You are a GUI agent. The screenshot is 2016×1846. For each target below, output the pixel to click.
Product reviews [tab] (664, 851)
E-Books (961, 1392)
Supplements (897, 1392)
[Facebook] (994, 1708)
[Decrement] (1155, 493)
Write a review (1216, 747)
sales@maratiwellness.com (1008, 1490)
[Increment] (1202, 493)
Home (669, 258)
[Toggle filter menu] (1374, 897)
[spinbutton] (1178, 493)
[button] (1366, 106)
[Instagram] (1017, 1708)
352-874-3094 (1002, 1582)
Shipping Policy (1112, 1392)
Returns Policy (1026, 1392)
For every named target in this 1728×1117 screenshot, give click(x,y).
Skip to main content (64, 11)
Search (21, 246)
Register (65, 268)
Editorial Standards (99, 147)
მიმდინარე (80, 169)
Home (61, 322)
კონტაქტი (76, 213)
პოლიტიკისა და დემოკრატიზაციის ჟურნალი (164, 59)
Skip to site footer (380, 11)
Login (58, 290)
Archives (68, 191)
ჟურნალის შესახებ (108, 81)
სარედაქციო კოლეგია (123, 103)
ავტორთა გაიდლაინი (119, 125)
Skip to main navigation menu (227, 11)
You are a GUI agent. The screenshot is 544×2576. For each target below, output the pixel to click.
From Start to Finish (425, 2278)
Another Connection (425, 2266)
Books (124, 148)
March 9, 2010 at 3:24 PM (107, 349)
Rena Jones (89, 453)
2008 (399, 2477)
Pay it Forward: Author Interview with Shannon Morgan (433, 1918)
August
+--
Task |
Scan the material for the string "pixel". Copy each line where it appears.

Written solution |
You are a GUI agent. The screenshot is 2016×1846. For each target below, output the pixel to click.
You are a GUI agent. The screenshot is 544×2576. For each target below, output the pixel to click.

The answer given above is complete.